After slipping in the rankings after 2017, Escher earned back his number-one spot at the Summer Pinball Classic in Wisconsin last fall. The first major threat to his crown came in January at a world championship in California.
He went up against a veteran player at a Flash Gordon-themed game, which Lefkoff was less familiar with. His opponent scored over 1.4 million points.
When Escher’s turn came up, he was nervous.
“Flash is a game that I've actually had a history of going out on in majors,” Lefkoff said.
But he stuck to what he knew about the game map.
He stepped up to the machine, wearing a signature pinball-themed hoodie and glasses. He stumbled at the beginning. But as he went on, he focused on hitting the ball against a spinner at the top of the playfield that helped him triple his score.

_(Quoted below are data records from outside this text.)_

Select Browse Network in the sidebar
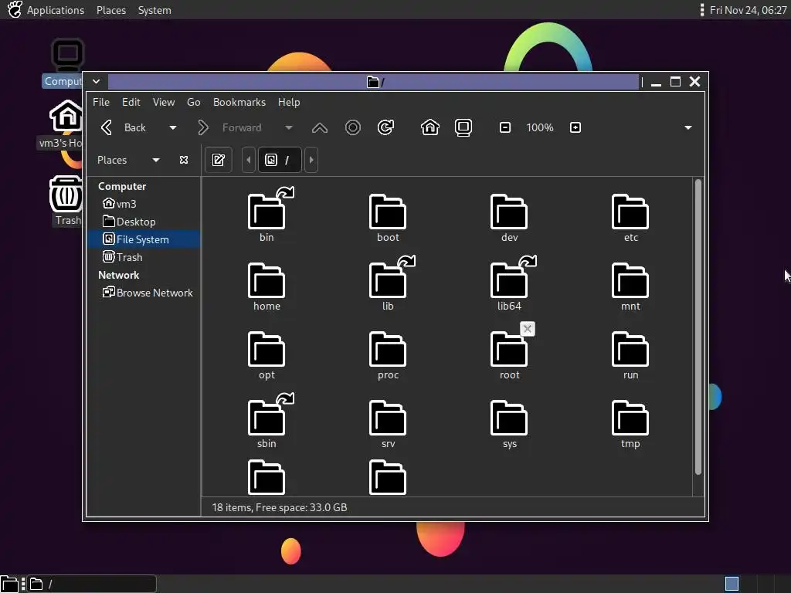The image size is (791, 593). pos(154,293)
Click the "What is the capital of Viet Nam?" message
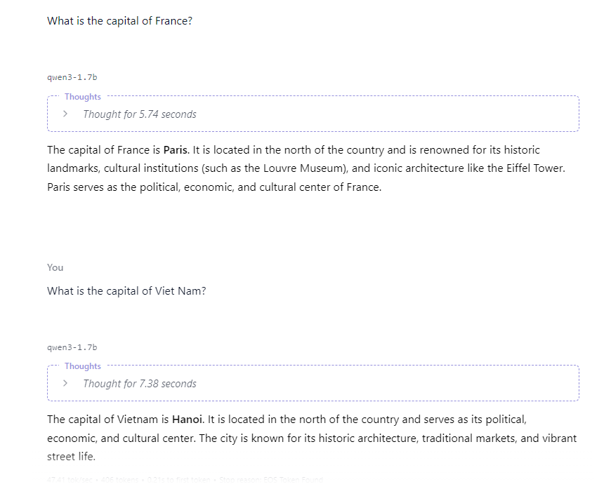611x489 pixels. [x=126, y=291]
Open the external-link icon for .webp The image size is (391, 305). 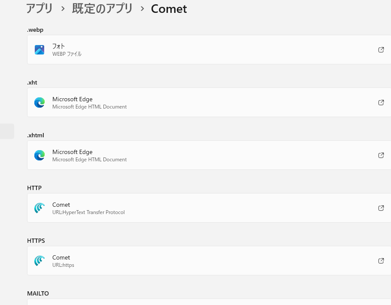click(x=381, y=50)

He watched his score sail past 1.5 million points.
And as the number on the screen kept rising, he backed away from the machine in awe and jumped in his dad’s arms.
“I could barely put words together,” he said. “I was so giddy and happy.”

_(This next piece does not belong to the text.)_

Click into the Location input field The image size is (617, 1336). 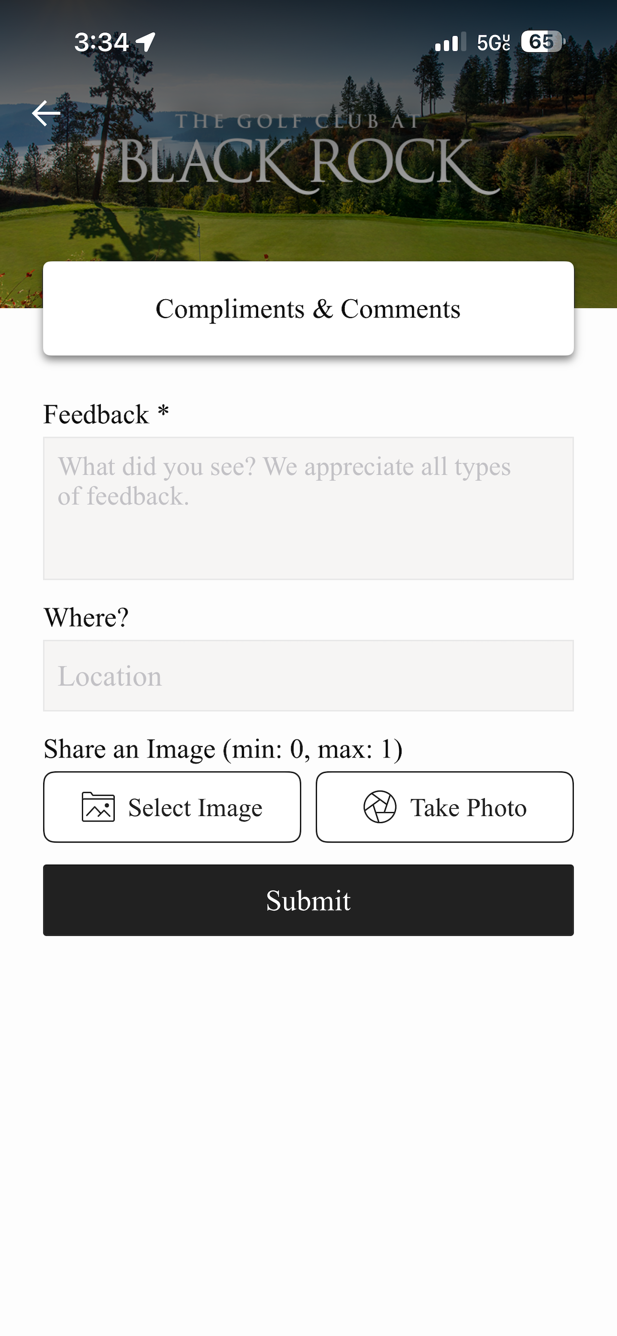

The trophy he won is a sleek silver statue of a pinball player in front of his machine. It sits in the hallway of the family pinball barn.
The apprentice becomes the champion
Escher and his dad like to walk down the aisle of trophies in the pinball barn together and recount memories of the various tournaments and matches.
“You can actually see we have over 200 tournaments played against each other, and I'm up currently 109 to 107 or something,” Escher said.
“We were tied,” said Adam. “I could beat three-year-old Escher and five-year-old Escher with one arm tied behind my back. But 16-year-old Escher and 19-year-old Escher have been kicking my butt.”
Escher was 13 when the tides turned.
“Yeah, there's a serious inflection point there you can see,” said Adam, laughing.
His next tournament will take place starting March 9 at the North American Pinball Championships in Wisconsin, where he’ll have to fend off another threat to his top spot.
He’s worn the crown for 8 months straight. The IFPA’s longest winning streak is 126 months straight.
“That will be hard to beat,” Escher said.
Just like the silver ball, Escher’s streak will drain at some point or another. The question is, how long can he stay one with the machine? And number one in the world?
He hopes to continue playing competitively for as long as he can, just like his dad, and get more people interested in the sport.
“The main thing that I always try to tell people is to play with a purpose,” he said. “Not just seeing it as like a random flip fest. Read the rule card and maybe look at the play field and find something that you want to do. And I guess look at it a little deeper than what you did before.”
Concerns about maintaining a number-one ranking crossed his mind. But in moments like this, he mainly focused on having fun.
What will his next steps be?
“Defend my title as best I can, I guess,” he said. “And take responsibility for your drains.”